Contemplación: Todo lo que realmente importa no se puede contar

por .famvin | Jun 6, 2026 | Contemplación SSVP USA, Formación, Sociedad de San Vicente de Paúl | 0 comentarios

Este artículo apareció originalmente en ssvpusa.org

Puede resultar tentador, al elaborar los informes sobre nuestras obras, intentar redactarlos con el fin de impresionar a los demás. El Beato Frédéric comentó en una ocasión sobre un «celo algo efusivo» que lleva a algunos a «ir pregonando por doquier las alabanzas de nuestra obra incipiente». Él creía firmemente en la presentación periódica de informes como ejercicio de rendición de cuentas, y nunca consideró que nuestra Sociedad debiera ser una organización secreta. No obstante, reconocía que «los informes inflados nos vuelven sospechosos ante algunos y ridículos a los ojos de otros». [160, a Lallier, 1837]

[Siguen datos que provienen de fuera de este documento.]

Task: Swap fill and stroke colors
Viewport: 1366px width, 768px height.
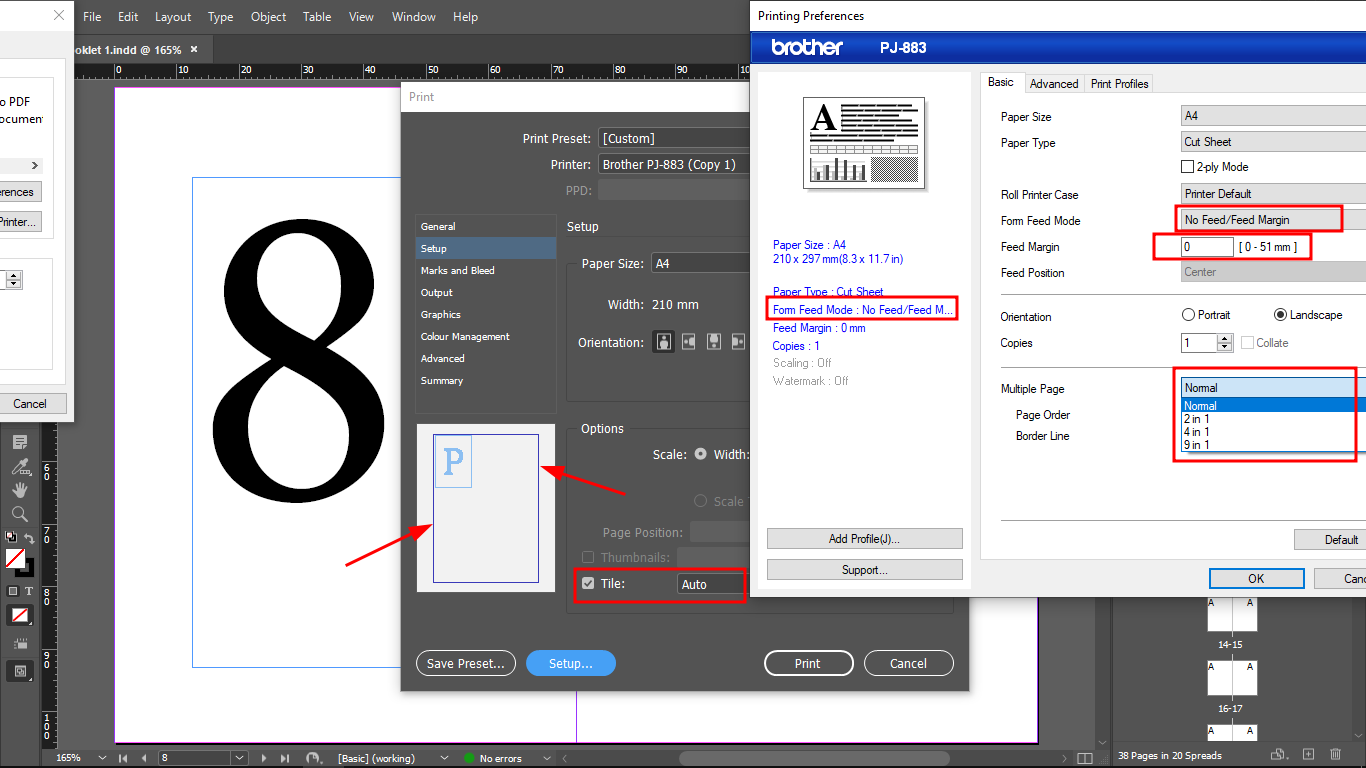Action: pos(29,536)
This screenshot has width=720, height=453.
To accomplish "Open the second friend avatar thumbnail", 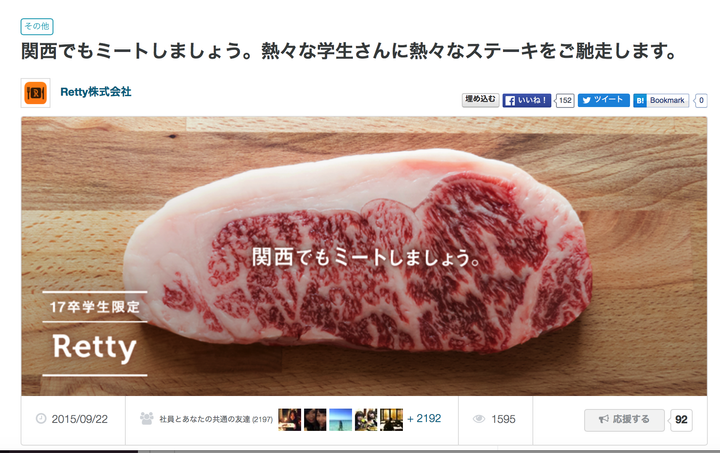I will coord(315,419).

No es necesariamente la competitividad o el ego lo que puede llevarnos por este camino. Más bien, sucede que —al conocer en lo más hondo de nuestro corazón la importancia de esta labor— nos esforzamos por expresarla mediante un lenguaje y unas cifras que, según esperamos, resulten más fáciles de comprender para los demás. Sin embargo, tal como reconocía Frédéric, el bien que generan nuestras obras no puede medirse mediante simples recuentos de fondos, de haces de leña o del número de familias asistidas. El verdadero bien —sabía él— se mide en «muchas lágrimas de madres enjugadas, muchas bendiciones recibidas de boca de los niños, más de una oración elevada al cielo por nosotros desde voces agradecidas». [1371, Informe, 1838]

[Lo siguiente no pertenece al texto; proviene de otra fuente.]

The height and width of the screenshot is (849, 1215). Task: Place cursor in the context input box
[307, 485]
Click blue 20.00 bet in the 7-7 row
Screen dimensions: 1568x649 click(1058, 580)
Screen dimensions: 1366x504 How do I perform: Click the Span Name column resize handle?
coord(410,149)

Para algunos ajenos a la Sociedad, esto podría no sonar muy impresionante; pero nuestro propósito no es impresionar. Como expresara San Vicente: «Dios no nos ha enviado para ocupar cargos y ministerios honoríficos, ni para actuar o hablar con pompa y autoridad, sino para servir y evangelizar a los pobres, y para llevar a cabo las demás actividades de nuestro Instituto de una manera humilde, amable y cordial». [CCD XI:51] Los vicentinos que han participado en estas obras durante algún tiempo saben que —independientemente de si nuestra comunidad en su conjunto conoce o no el bien que realizamos— somos muy bien conocidos por las personas a las que servimos; es decir, por aquellos que realmente necesitan conocernos.

Lo peor que podríamos hacer es intentar medir nuestro éxito en términos puramente materiales, ya que esto podría llevarnos, a su vez, a realizar nuestras obras con esa mentalidad; es decir, a dejarnos guiar por incentivos materiales en lugar de servir «únicamente por amor». [Regla, Parte I, 2.2] Del mismo modo, nunca debemos preocuparnos por compararnos con otras organizaciones que sirven a los pobres; en su lugar, deberíamos estar agradecidos por su labor. Nuestra Regla original llegó incluso a afirmar que «aunque sintamos un mayor afecto por nuestra pequeña asociación, siempre la consideraremos menos excelente que las demás». [Regla, 1835, Introducción]

En este ministerio, estamos llamados a dar con la mayor generosidad posible, confiando en que —al igual que en el caso de la viuda pobre— nuestra generosidad no será medida por su valor material, sino por el amor, el desprendimiento y la presencia que la acompañaron. En los pobres, servimos a Cristo, quien nos promete que la medida con la que midamos será la misma con la que se nos medirá a nosotros. Y así, mientras procuramos crecer en santidad —sirviendo con la esperanza de alcanzar la unión eterna con Cristo—, esforcémonos siempre por medir nuestras obras según nuestro amor al prójimo, con la certeza de que la medida de Dios es también el amor.

Contemplación

¿Cómo mido mis obras?

Por Timothy Williams
Director Senior de Formación y Desarrollo de Liderazgo
Sociedad de San Vicente de Paúl USA.